Analizziamo l’interrogatorio del capomafia con il criminologo Vincenzo Musacchio cercando di spiegare il significato del linguaggio mafioso utilizzato
È stato reso pubblico il testo dell'interrogatorio del boss Matteo Messina Denaro effettuato dopo l'arresto dal procuratore della Repubblica di Palermo, Maurizio de Lucia, e dall'aggiunto, Paolo Guido. La prima cosa che afferma senza esitazione alcuna è che non si pentirà mai. Che vuol significare questa prima affermazione?
È una puntualizzazione molto importante che ha una duplice valenza: esterna e interna alla mafia. Lancia un messaggio di forza ai mafiosi come lui e di rassicurazione ai suoi complici esterni alla mafia. È come se dicesse state tutti tranquilli che non parlerò.
Nega l’omicidio del piccolo Giuseppe Di Matteo ma riconosce di averne ordinato il sequestro, perché questa differenziazione?
Perché intende incarnare la figura dell’uomo d’onore che non uccide i bambini. Dopo un calvario di oltre due anni, l'11 gennaio 1996 il piccolo fu strangolato e sciolto nell'acido. Vuol far passare la sua figura criminale come quella di un capo rispettoso dei codici d'onore e degli uomini d'onore in base ai quali “la mafia non tocca donne e bambini”. Noi sappiamo che questo è un falso mito perché non è mai esistita una mafia che osservasse queste regole.
Sulla sua latitanza Messina Denaro ripete che è stato catturato solo perché malato, che vuol significare quest’affermazione?
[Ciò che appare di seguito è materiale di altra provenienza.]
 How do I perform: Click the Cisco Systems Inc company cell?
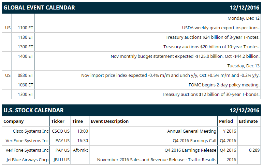[x=31, y=131]
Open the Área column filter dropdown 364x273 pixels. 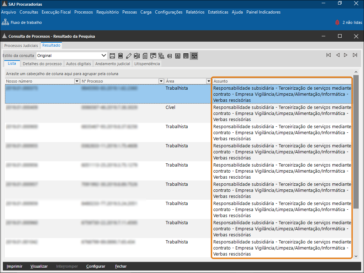[209, 81]
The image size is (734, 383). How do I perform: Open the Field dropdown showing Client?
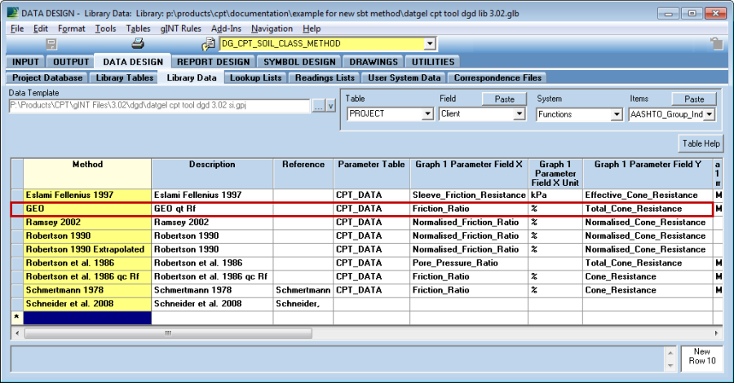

Ancora una volta è una dimostrazione di potere e di arroganza. Ci dice anche, in maniera non troppo indiretta, che ha avuto coperture importanti e ci racconta la favoletta che a Campobello si era creato un'altra identità giocando a poker, mangiando al ristorante, andando a divertirsi. La realtà è che una latitanza così lunga ha dovuto avere per forza coperture importanti anche ad altissimi livelli istituzionali. Con queste dichiarazioni in realtà Messina Denaro non fa altro che sminuire il lavoro di tutti quelli che sono impegnati sul fronte della lotta alla mafia.
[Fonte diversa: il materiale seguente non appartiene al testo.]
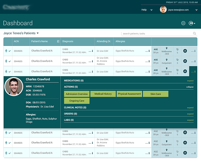Toggle the checkmark in second patient row
201x161 pixels.
10,61
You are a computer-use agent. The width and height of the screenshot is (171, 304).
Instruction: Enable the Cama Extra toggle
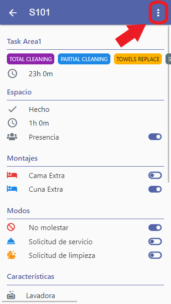[x=155, y=175]
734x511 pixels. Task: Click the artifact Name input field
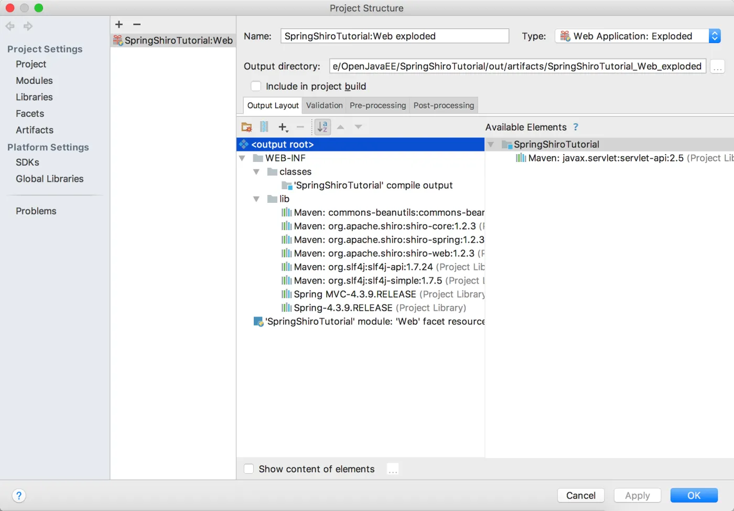394,36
Quando gli domandano della mafia, risponde che l’ha conosciuta sui giornali, secondo lei perché?
Ricorda in tutto e per tutto le risposte del suo padrino Totò Riina. Quando gli fu chiesto se conoscesse la mafia, rispose che la conosceva per averne letto sui giornali, negando di conoscere tutti i suoi sodali, Provenzano compreso che, invece, Messina Denaro dice di conoscere per via epistolare. Si rasenta la farsa quando nega persino aver commesso stragi e omicidi e di aver trafficato in droga.
Gli viene chiesto anche di Andrea Bonafede e di altri covi nascosti e risponde a mo’ di sfida: «Qualora li avessi, non lo direi mai». Perché?
È un altro messaggio subliminale rivolto a chi si preoccupa per le eventuali rivelazioni che il boss potrebbe fare. Quando parla di Andrea Bonafede, addirittura affronta anche il problema del concorso esterno in associazione mafiosa definendolo un reato farlocco.
In conclusione, cosa è emerso secondo lei da questo primo interrogatorio?
Sicuramente un atteggiamento di sfida allo Stato e la sua figura di capomafia quasi volto al bene. Quando dice “mi sento un uomo d'onore, ma non un mafioso” è in cerca di mitizzazione. Vorrei ribadire ancora una volta, qualora ve ne fosse la necessità, che Messina Denaro è solo un criminale, non un mito. È boss mafioso noto soprattutto per l’efferatezza dei suoi delitti. Resta tra i più spietati criminali della storia della mafia siciliana. Questo è!